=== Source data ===
+-------+
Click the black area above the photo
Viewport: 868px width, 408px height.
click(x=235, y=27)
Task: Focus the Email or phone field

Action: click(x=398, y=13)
+-------+
=== Your instructions ===
Please write out, exactly as they appear, the lines from the one containing "Viewport: 868px width, 408px height." through the last line of the records above, and nothing more.

=== Exercise answer ===
Viewport: 868px width, 408px height.
click(x=235, y=27)
Task: Focus the Email or phone field

Action: click(x=398, y=13)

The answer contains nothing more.